**Selected text:**
********

The Villa Abd-el-Tif, also known as la Villa Medicis algérienne, is a Moorish villa located in Algiers, Algeria. It is notable for having been set up in 1907 in emulation of the French Academy in Rome, the Villa Medici. It was, until 1962, home to the laureates of the Abd-el-Tif prize who were offered bursaries to continue their studies for two years in Algeria. Abandoned after the independence of the country, it was classified as a historical monument in 1967 and restored before reopening in 2008. It now houses the headquarters of the Agence algérienne pour le rayonnement culturel (AARC).

Unlike the Villa Médici in Rome there was no permanent French director; the artists had to organize the villa's activities in Algeria as part of the bursary conditions. The villa was not a venue for the teaching of local artists, this was provided already in the École supérieure des beaux-arts d'Alger established 1843.

The same model of a bursary was later imitated again with the Prix d'Indochine for painters 1920–1939, although no equivalent villa was established in Asia, artists relied on accommodation connected with the École des Beaux-Arts de l'Indochine in Hanoi. Finally the model was applied a fourth time for a bursary for painters and composers in residence at the Casa de Velázquez in Madrid, 1929–present.

********

**Dataset excerpts:**

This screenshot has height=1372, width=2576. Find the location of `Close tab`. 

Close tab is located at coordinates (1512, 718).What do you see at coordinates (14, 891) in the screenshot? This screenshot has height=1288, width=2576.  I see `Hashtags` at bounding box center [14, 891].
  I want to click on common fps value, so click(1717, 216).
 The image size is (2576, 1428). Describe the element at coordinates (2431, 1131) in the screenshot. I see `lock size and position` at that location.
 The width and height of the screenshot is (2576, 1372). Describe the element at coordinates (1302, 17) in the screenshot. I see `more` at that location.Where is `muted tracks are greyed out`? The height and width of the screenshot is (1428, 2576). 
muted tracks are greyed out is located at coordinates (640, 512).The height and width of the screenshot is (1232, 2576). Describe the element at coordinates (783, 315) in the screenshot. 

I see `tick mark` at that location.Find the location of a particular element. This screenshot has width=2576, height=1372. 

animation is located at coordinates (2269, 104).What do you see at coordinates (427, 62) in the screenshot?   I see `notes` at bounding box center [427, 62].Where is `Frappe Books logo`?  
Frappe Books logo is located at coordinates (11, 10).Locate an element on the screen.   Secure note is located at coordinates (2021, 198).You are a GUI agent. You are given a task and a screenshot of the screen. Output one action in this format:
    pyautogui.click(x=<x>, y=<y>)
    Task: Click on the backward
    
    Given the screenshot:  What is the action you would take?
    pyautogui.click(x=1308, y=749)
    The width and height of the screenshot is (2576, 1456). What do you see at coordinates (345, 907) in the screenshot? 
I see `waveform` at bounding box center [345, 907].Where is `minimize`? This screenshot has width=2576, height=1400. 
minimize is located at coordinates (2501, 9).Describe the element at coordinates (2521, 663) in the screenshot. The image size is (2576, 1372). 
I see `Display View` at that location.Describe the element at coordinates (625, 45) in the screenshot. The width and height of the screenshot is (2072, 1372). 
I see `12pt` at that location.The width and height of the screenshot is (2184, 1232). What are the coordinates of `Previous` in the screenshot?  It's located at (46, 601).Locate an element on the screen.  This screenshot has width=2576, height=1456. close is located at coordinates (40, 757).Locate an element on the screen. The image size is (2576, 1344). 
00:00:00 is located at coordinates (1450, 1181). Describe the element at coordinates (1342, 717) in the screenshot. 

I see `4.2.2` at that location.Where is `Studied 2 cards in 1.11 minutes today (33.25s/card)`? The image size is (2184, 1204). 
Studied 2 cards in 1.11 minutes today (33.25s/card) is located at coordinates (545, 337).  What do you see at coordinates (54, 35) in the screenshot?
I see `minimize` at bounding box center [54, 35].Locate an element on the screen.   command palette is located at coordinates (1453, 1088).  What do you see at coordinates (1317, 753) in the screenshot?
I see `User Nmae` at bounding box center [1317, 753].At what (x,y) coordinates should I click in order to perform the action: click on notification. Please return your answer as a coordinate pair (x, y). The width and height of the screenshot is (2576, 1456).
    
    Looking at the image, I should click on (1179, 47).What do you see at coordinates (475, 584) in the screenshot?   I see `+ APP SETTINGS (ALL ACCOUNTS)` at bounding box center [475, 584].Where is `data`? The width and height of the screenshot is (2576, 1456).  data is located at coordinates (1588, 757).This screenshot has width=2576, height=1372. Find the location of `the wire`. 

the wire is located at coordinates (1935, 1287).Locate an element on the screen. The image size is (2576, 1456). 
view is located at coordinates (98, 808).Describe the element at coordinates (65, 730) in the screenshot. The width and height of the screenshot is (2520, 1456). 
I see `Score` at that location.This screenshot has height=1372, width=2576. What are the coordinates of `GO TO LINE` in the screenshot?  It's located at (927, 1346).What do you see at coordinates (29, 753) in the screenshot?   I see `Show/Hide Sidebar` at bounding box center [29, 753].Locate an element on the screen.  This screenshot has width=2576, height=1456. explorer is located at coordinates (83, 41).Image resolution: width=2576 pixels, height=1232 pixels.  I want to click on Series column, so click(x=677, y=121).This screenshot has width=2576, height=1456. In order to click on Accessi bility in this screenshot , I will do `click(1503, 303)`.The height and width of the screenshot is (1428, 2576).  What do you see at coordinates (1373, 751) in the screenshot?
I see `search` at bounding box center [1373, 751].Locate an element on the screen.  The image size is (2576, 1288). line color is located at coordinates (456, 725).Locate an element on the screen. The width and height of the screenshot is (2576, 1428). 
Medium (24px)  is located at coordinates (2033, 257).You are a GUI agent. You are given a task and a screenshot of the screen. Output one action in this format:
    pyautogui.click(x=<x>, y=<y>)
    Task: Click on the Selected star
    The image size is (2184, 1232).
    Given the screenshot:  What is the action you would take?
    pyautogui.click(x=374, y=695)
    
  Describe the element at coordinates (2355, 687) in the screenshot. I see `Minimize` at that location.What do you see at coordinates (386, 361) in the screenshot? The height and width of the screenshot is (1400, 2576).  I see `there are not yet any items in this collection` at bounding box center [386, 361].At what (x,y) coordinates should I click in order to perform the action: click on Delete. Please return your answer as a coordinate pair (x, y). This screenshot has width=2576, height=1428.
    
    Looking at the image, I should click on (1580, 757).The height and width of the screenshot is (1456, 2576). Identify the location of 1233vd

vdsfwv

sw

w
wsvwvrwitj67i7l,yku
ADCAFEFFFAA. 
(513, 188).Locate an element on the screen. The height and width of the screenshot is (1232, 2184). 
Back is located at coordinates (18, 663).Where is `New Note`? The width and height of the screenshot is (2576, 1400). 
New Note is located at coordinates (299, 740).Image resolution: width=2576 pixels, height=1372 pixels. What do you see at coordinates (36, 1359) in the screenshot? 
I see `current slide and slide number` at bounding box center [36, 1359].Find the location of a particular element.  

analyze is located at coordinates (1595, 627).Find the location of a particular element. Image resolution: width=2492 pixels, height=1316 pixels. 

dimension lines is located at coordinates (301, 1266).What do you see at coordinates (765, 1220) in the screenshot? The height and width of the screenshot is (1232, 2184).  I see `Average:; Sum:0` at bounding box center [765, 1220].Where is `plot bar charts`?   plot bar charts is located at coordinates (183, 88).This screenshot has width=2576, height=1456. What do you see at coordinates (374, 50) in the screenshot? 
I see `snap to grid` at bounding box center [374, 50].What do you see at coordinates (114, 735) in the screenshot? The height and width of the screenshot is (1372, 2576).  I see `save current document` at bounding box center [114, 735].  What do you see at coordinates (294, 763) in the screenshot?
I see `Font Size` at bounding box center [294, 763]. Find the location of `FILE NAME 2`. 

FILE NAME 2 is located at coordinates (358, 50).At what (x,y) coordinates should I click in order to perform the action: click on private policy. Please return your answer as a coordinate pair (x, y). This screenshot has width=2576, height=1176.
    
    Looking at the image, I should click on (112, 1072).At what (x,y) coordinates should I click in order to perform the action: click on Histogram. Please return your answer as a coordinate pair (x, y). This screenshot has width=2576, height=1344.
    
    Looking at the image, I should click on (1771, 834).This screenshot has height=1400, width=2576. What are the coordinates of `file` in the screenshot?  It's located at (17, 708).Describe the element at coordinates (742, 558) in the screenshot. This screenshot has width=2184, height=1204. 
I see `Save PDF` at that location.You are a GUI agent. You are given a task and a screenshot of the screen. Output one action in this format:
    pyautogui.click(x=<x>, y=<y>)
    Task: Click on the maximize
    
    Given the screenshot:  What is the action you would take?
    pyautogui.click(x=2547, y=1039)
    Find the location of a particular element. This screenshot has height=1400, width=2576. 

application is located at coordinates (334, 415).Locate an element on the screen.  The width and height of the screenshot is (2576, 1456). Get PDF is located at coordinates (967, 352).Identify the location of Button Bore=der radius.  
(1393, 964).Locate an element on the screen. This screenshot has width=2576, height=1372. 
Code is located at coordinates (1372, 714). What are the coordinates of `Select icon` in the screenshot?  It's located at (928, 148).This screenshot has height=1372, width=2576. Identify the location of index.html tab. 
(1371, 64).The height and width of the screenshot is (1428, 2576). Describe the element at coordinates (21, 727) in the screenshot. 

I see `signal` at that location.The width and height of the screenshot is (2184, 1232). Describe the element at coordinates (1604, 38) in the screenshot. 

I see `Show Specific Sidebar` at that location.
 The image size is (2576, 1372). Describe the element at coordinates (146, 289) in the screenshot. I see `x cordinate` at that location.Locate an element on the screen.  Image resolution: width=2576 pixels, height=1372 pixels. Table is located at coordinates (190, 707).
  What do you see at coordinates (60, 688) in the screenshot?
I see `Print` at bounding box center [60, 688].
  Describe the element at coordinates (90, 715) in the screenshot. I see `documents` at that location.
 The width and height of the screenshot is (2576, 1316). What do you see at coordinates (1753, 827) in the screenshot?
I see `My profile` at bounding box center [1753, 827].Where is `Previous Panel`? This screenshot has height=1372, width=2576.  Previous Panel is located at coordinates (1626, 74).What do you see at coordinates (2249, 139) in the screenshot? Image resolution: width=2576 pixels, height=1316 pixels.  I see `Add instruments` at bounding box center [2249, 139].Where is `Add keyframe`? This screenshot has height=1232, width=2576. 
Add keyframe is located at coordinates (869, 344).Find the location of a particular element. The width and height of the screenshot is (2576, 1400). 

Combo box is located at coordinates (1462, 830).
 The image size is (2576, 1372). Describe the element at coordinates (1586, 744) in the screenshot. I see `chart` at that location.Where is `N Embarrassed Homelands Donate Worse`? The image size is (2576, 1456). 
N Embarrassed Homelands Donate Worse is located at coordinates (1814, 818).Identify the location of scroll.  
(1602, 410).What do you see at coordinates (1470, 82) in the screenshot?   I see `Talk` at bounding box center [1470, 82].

********

**Activity list:**
1. Retype the stretch of the Villa Abd-el-Tif text from "The same model" through "in Madrid, 1929–present.".
2. List every city named in the Villa Abd-el-Tif text.

**Task-by-task outputs:**
1.
The same model of a bursary was later imitated again with the Prix d'Indochine for painters 1920–1939, although no equivalent villa was established in Asia, artists relied on accommodation connected with the École des Beaux-Arts de l'Indochine in Hanoi. Finally the model was applied a fourth time for a bursary for painters and composers in residence at the Casa de Velázquez in Madrid, 1929–present.

2. Algiers, Rome, Hanoi, Madrid